Post-Show Discussion Activity
Use these questions to reflect, discuss, or journal about your experience and reactions to A Raisin in the Sun! Explore any of the questions that interest you.
If engaging in this activity independently, consider taking notes or writing your reflections down. If engaging in this activity with a class or group, decide if you would like to answer every question in order, skip around, or select certain questions to spend time on.
Discussion Questions
- What do you think Lena is feeling in the final moment of the play?
- What role does misogynoir (bias against Black women/femmes) play in A Raisin in the Sun, and how does it illuminate the intersection of race and gender in the United States?
- Beneatha has two very different suitors. What pasts, presents, and futures do George Murchison and Joseph Asagai represent?
- The set in Court Theatre’s production is cramped, illustrative of a small apartment full to bursting with people and their histories and dreams. How do these constricted quarters serve as a character in the play?
- To Walter, money is life. What essential idea or item seems to be the root of life for each of the characters? If you were to similarly distill your philosophy on life, what would yours be?
- In what ways is A Raisin in the Sun a love story?

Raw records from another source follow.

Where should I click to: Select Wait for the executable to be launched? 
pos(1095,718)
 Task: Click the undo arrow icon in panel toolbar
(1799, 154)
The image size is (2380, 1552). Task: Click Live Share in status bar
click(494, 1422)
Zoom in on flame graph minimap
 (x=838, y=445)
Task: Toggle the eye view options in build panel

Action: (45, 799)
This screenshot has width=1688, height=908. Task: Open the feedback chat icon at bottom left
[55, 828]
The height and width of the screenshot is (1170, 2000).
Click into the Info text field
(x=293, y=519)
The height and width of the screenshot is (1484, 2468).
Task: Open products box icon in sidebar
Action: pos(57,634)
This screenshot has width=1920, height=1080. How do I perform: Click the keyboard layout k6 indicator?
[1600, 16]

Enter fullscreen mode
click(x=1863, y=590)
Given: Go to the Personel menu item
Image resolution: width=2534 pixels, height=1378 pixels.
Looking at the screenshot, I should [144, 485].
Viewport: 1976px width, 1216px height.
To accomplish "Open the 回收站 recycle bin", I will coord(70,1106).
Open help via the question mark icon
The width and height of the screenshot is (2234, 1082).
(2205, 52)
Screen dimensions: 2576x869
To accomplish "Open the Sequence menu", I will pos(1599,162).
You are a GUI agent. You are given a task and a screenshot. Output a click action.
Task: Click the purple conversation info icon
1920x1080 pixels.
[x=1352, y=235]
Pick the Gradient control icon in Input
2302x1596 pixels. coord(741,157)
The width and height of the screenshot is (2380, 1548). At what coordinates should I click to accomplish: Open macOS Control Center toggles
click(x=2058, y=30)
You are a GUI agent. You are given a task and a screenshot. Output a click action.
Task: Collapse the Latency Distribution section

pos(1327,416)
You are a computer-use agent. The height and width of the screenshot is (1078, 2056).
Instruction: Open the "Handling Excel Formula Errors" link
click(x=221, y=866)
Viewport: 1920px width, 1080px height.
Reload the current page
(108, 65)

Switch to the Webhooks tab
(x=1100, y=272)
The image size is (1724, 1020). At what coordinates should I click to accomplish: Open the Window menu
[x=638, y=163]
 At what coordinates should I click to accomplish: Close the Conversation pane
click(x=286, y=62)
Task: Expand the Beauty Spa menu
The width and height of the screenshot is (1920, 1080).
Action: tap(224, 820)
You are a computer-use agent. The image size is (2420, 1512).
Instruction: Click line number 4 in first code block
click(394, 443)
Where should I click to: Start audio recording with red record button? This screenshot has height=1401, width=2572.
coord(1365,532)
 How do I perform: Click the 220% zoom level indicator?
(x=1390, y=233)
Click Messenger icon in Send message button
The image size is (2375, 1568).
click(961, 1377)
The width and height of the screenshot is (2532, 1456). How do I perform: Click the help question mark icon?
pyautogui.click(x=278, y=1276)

- Towards the end of the play, Mama says, “…We ain’t never been that – dead inside.” (p. 128). What is the moment that “death” strikes the Younger family? What has died?
- The play hums with the specificity of this Black family on the South Side of Chicago. In what ways does this specificity speak to the universal?
- In what ways does the play show the strictures on Black boys’ and black men’s dreams?
- Why is Beneatha’s bid for self-expression so astonishing to the rest of the Younger family?
- This activity aligns with the following standards:
- Illinois Arts Learning Standards
- Anchor Standard 7: Perceive and analyze artistic work.
- Anchor Standard 8: Construct meaningful interpretations of artistic work.
- Anchor Standard 11: Relate artistic ideas and works with societal, cultural, and historical context to deepen understanding.
- Common Core State Standards
- CCSS.ELA.SL.1 Prepare for and participate effectively in a range of conversations and collaborations with diverse partners, building on others’ ideas and expressing their own clearly and persuasively.
- CCSS.ELA.RL.3 Analyze how and why individuals, events, and ideas develop and interact over the course of a text.